What is Zika virus and why is it making health news?  


Another virus you’ve probably never heard of – Zika virus – is making health news and causing another health scare. An outbreak of the virus, which started in Brazil in May 2015 now involves several countries in the South/Central American and Caribbean region. Cases have also been reported in the U.S. in Hawaii, Florida and New York, all of whom are travellers from affected countries.


This outbreak is significant because it has brought to light the possibility that Zika virus may be dangerous to pregnant women and their babies. Health officials, including the WHO and Centers for Disease Control and Prevention (CDC), have recognized what appears to be a link between this recent outbreak of Zika and an increase in neurological problems and a condition called microcephaly in which babies are born with usually small heads.



What is Zika virus?

Zika virus was first discovered in a monkey in Uganda in 1947, and is named after the Zika forest where it was discovered. Similar to the viruses that cause yellow fever and Dengue fever, it is native mainly to tropical Africa, with outbreaks in Southeast Asia and the Pacific Islands. The Brazil outbreak is the first time the virus has been documented in the Americas.

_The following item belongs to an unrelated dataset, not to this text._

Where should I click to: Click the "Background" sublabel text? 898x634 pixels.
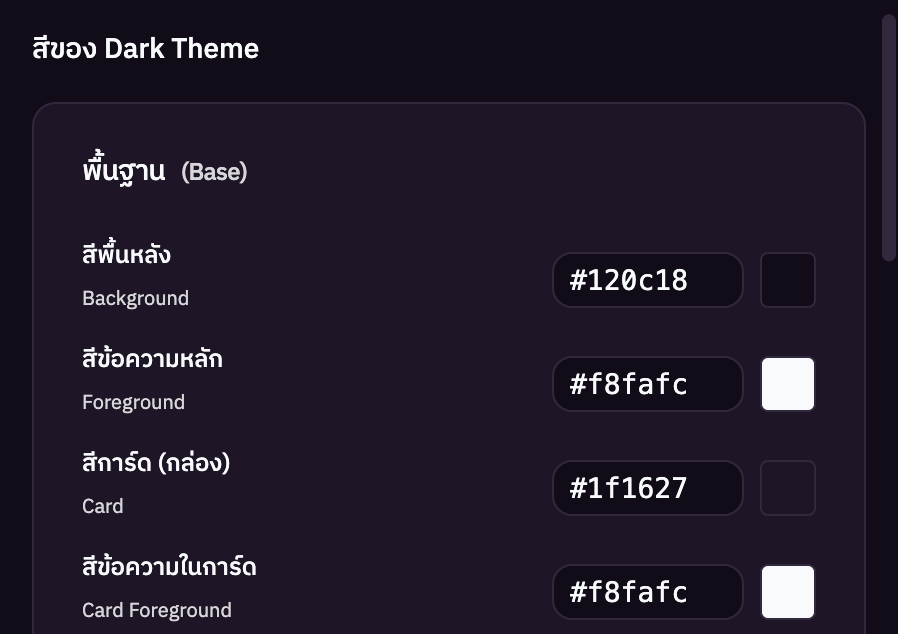click(135, 298)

Studies conducted in Nigeria in 1968 and during 1971–1975 showed that up to 40% of the persons tested had evidence of previous Zika virus infection. In the studies, children as young as 10 months old and up to 10 years of age who had fever, tested positive for Zika virus.


How Does Zika Spread?

It is spread by mosquitos, which carry the Zika virus from person to person in a manner similar to malaria transmission. The Aedes mosquito (tiger mosquito), which carries the virus, bites during the daytime and is different from the mosquito, which carries malaria.

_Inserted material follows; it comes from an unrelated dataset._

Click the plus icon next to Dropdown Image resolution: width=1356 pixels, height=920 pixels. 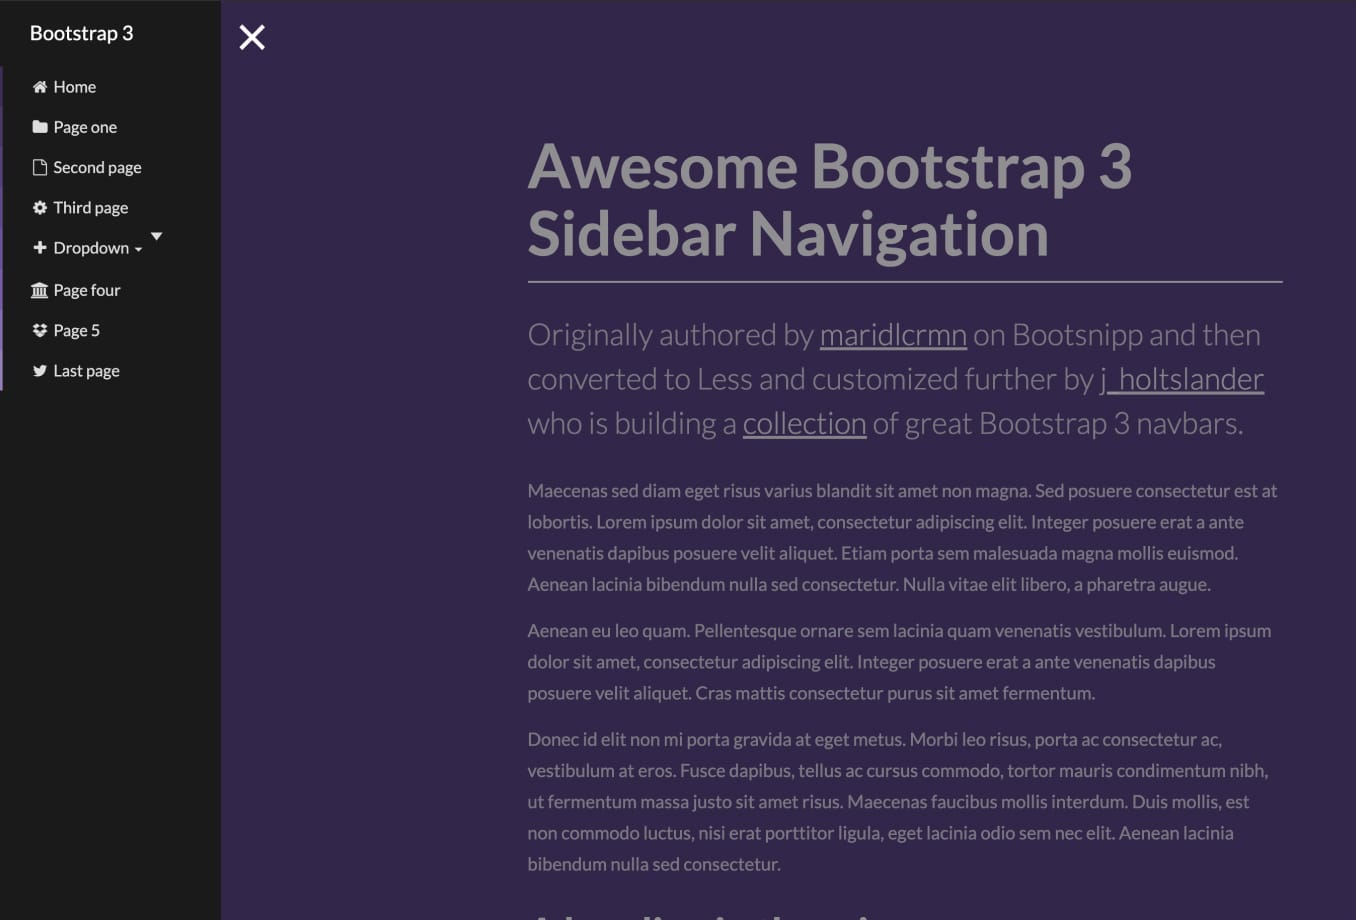[39, 247]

If a pregnant woman is infected, the Zika virus can be transmitted to her baby while she is pregnant or around the time of birth. The possibility of transmission from person to person through infected blood or sexual contact is being investigated.


What are the symptoms?

The illness is usually mild with symptoms lasting from 2 days to a week, followed by full recovery.  Only 1 in 5 persons infected develops symptoms and severe disease requiring hospitalization is rare. Symptoms include fever, rash, joint pain, and conjunctivitis (red eyes). Some people also may experience headache, muscle pain or vomiting.

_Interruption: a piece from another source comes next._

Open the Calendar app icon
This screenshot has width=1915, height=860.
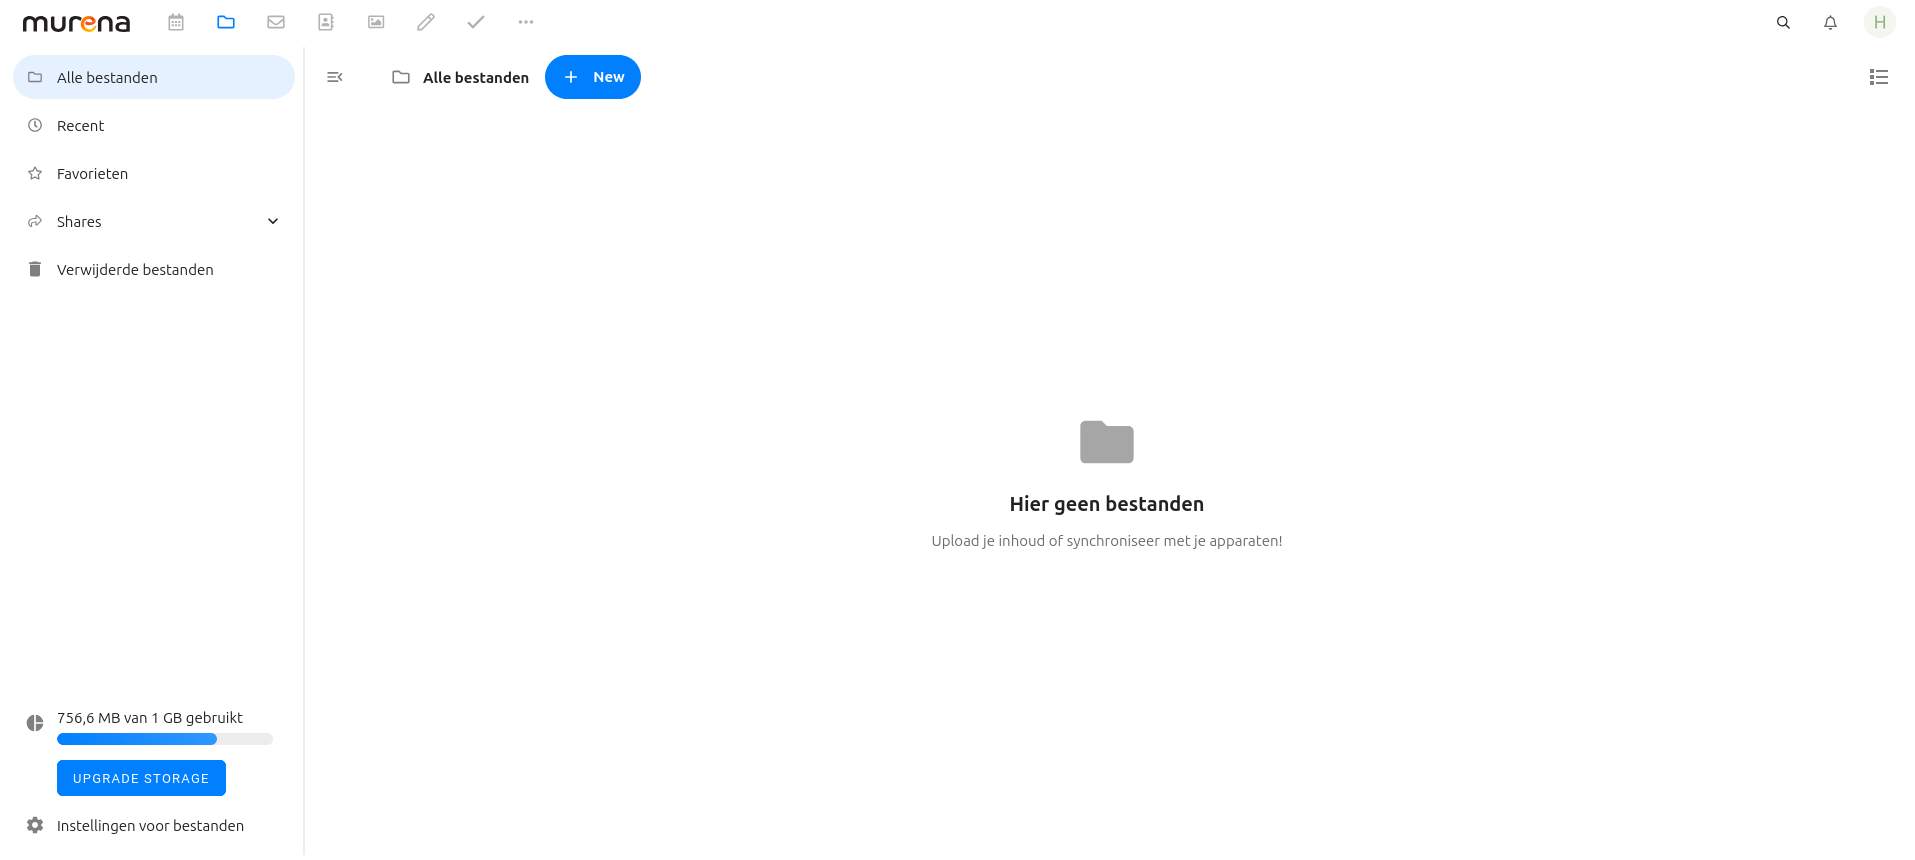tap(176, 22)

The possible link to birth defects, including microcephaly has health experts concerned. It is unclear however if the increase in microcephaly cases is directly caused by Zika or if other factors are involved. Studies are being done to learn more.


The other concern is the development of Gullain-Barre syndrome in some patients, a neurological complication in which the body’s immune system attacks its own nervous system causing weakness and sometimes paralysis.


Travel Warning for Pregnant Women

Because of the risks, the CDC recommends that pregnant women avoid traveling to areas where Zika virus has been seen. Health officials have even gone as far as recommending that women in the affected countries in South/Central American and Caribbean avoid pregnancy during this outbreak.


What should you do if you have Zika?

There is no specific treatment for Zika and no vaccine is available.

Simply treat the symptoms:

  • Get plenty of rest
  • Drink fluids to prevent dehydration
  • Take medicines such as acetaminophen or paracetamol to reduce fever and pain


Do not take aspirin or ibuprofen or other non-steroidal anti-inflammatory drugs. The symptoms of Zika are similar to Dengue fever and aspirin or ibuprofen can cause severe, often fatal bleeding in patients with Dengue fever.


Preventing Zika virus infection

Avoid mosquito bites by covering up, using insect repellent and keeping windows closed or screened.


Clean up standing water where mosquitos can breed and fumigate your surroundings.